→ **What is needed**
Please write out the data below once more, exactly as it stands.

*** Opening of Given data ***

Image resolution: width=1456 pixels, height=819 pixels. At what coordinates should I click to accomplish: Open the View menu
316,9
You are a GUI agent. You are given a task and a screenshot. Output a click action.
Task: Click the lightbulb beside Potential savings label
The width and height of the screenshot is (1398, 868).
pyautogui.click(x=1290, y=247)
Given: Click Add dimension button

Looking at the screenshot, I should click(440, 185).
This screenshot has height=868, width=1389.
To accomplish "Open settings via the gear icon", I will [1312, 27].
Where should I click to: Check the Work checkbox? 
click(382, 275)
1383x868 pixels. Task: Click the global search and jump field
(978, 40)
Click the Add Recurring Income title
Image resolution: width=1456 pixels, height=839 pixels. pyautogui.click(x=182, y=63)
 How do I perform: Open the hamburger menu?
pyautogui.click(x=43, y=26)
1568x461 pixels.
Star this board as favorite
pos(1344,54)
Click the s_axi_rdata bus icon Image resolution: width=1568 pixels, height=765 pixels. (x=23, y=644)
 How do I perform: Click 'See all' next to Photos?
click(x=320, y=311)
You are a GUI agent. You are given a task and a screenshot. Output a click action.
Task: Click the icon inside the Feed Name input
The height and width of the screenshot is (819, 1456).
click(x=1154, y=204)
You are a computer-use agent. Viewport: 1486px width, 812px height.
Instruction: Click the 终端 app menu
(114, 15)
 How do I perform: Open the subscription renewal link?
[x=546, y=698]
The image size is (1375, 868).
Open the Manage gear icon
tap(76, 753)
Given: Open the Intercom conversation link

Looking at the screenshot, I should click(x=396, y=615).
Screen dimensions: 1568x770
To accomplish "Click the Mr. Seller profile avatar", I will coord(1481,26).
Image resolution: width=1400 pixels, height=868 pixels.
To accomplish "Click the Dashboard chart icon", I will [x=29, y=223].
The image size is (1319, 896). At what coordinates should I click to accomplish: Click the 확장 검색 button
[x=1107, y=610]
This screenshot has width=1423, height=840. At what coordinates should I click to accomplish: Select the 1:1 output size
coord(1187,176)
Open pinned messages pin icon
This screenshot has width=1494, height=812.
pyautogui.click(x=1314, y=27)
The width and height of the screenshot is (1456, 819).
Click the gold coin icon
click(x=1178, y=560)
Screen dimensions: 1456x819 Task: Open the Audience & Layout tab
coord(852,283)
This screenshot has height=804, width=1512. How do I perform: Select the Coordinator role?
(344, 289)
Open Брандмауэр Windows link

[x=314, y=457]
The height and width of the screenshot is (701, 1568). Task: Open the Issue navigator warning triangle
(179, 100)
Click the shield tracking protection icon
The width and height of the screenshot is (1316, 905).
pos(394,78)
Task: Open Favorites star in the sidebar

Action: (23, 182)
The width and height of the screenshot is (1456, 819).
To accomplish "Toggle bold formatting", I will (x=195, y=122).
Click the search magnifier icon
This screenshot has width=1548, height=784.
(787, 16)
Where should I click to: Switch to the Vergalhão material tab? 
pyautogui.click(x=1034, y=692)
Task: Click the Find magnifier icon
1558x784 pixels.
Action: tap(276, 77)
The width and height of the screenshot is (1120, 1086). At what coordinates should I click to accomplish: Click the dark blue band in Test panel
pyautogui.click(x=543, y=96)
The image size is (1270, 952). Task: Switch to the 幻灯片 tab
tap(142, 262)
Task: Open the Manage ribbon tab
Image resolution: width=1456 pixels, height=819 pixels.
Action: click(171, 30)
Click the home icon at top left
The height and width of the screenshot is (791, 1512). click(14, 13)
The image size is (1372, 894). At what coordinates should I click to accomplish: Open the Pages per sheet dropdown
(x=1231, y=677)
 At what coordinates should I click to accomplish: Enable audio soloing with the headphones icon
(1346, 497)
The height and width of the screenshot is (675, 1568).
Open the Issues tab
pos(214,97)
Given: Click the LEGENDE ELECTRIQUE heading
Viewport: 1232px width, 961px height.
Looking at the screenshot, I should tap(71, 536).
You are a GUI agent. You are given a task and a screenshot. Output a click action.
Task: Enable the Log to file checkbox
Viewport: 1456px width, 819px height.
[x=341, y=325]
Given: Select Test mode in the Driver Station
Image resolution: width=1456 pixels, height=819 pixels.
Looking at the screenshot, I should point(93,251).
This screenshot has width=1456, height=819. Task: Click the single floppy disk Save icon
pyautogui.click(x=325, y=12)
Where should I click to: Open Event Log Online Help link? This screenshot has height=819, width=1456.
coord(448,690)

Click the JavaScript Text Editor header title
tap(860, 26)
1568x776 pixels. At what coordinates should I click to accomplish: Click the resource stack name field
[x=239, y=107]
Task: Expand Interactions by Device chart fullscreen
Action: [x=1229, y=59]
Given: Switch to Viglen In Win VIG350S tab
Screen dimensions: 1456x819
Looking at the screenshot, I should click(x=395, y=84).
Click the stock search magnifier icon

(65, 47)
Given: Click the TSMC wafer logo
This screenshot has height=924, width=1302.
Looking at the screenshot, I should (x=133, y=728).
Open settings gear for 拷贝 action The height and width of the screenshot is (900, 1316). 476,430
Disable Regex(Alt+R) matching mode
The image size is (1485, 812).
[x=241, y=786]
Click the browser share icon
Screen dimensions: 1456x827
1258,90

*** Close of Given data ***

→ **Answer to the exercise**
Image resolution: width=1456 pixels, height=819 pixels. At what coordinates should I click to accomplish: Open the View menu
316,9
You are a GUI agent. You are given a task and a screenshot. Output a click action.
Task: Click the lightbulb beside Potential savings label
The width and height of the screenshot is (1398, 868).
pyautogui.click(x=1290, y=247)
Given: Click Add dimension button

Looking at the screenshot, I should click(440, 185).
This screenshot has height=868, width=1389.
To accomplish "Open settings via the gear icon", I will [1312, 27].
Where should I click to: Check the Work checkbox? 
click(382, 275)
1383x868 pixels. Task: Click the global search and jump field
(978, 40)
Click the Add Recurring Income title
Image resolution: width=1456 pixels, height=839 pixels. pyautogui.click(x=182, y=63)
 How do I perform: Open the hamburger menu?
pyautogui.click(x=43, y=26)
1568x461 pixels.
Star this board as favorite
pos(1344,54)
Click the s_axi_rdata bus icon Image resolution: width=1568 pixels, height=765 pixels. (x=23, y=644)
 How do I perform: Click 'See all' next to Photos?
click(x=320, y=311)
You are a GUI agent. You are given a task and a screenshot. Output a click action.
Task: Click the icon inside the Feed Name input
The height and width of the screenshot is (819, 1456).
click(x=1154, y=204)
You are a computer-use agent. Viewport: 1486px width, 812px height.
Instruction: Click the 终端 app menu
(114, 15)
 How do I perform: Open the subscription renewal link?
[x=546, y=698]
The image size is (1375, 868).
Open the Manage gear icon
tap(76, 753)
Given: Open the Intercom conversation link

Looking at the screenshot, I should click(x=396, y=615).
Screen dimensions: 1568x770
To accomplish "Click the Mr. Seller profile avatar", I will coord(1481,26).
Image resolution: width=1400 pixels, height=868 pixels.
To accomplish "Click the Dashboard chart icon", I will [x=29, y=223].
The image size is (1319, 896). At what coordinates should I click to accomplish: Click the 확장 검색 button
[x=1107, y=610]
This screenshot has width=1423, height=840. At what coordinates should I click to accomplish: Select the 1:1 output size
coord(1187,176)
Open pinned messages pin icon
This screenshot has width=1494, height=812.
pyautogui.click(x=1314, y=27)
The width and height of the screenshot is (1456, 819).
Click the gold coin icon
click(x=1178, y=560)
Screen dimensions: 1456x819 Task: Open the Audience & Layout tab
coord(852,283)
This screenshot has height=804, width=1512. How do I perform: Select the Coordinator role?
(344, 289)
Open Брандмауэр Windows link

[x=314, y=457]
The height and width of the screenshot is (701, 1568). Task: Open the Issue navigator warning triangle
(179, 100)
Click the shield tracking protection icon
The width and height of the screenshot is (1316, 905).
pos(394,78)
Task: Open Favorites star in the sidebar

Action: (23, 182)
The width and height of the screenshot is (1456, 819).
To accomplish "Toggle bold formatting", I will (x=195, y=122).
Click the search magnifier icon
This screenshot has width=1548, height=784.
(787, 16)
Where should I click to: Switch to the Vergalhão material tab? 
pyautogui.click(x=1034, y=692)
Task: Click the Find magnifier icon
1558x784 pixels.
Action: tap(276, 77)
The width and height of the screenshot is (1120, 1086). At what coordinates should I click to accomplish: Click the dark blue band in Test panel
pyautogui.click(x=543, y=96)
The image size is (1270, 952). Task: Switch to the 幻灯片 tab
tap(142, 262)
Task: Open the Manage ribbon tab
Image resolution: width=1456 pixels, height=819 pixels.
Action: click(171, 30)
Click the home icon at top left
The height and width of the screenshot is (791, 1512). click(14, 13)
The image size is (1372, 894). At what coordinates should I click to accomplish: Open the Pages per sheet dropdown
(x=1231, y=677)
 At what coordinates should I click to accomplish: Enable audio soloing with the headphones icon
(1346, 497)
The height and width of the screenshot is (675, 1568).
Open the Issues tab
pos(214,97)
Given: Click the LEGENDE ELECTRIQUE heading
Viewport: 1232px width, 961px height.
Looking at the screenshot, I should tap(71, 536).
You are a GUI agent. You are given a task and a screenshot. Output a click action.
Task: Enable the Log to file checkbox
Viewport: 1456px width, 819px height.
[x=341, y=325]
Given: Select Test mode in the Driver Station
Image resolution: width=1456 pixels, height=819 pixels.
Looking at the screenshot, I should point(93,251).
This screenshot has width=1456, height=819. Task: Click the single floppy disk Save icon
pyautogui.click(x=325, y=12)
Where should I click to: Open Event Log Online Help link? This screenshot has height=819, width=1456.
coord(448,690)

Click the JavaScript Text Editor header title
tap(860, 26)
1568x776 pixels. At what coordinates should I click to accomplish: Click the resource stack name field
[x=239, y=107]
Task: Expand Interactions by Device chart fullscreen
Action: [x=1229, y=59]
Given: Switch to Viglen In Win VIG350S tab
Screen dimensions: 1456x819
Looking at the screenshot, I should click(x=395, y=84).
Click the stock search magnifier icon

(65, 47)
Given: Click the TSMC wafer logo
This screenshot has height=924, width=1302.
Looking at the screenshot, I should (x=133, y=728).
Open settings gear for 拷贝 action The height and width of the screenshot is (900, 1316). 476,430
Disable Regex(Alt+R) matching mode
The image size is (1485, 812).
[x=241, y=786]
Click the browser share icon
Screen dimensions: 1456x827
1258,90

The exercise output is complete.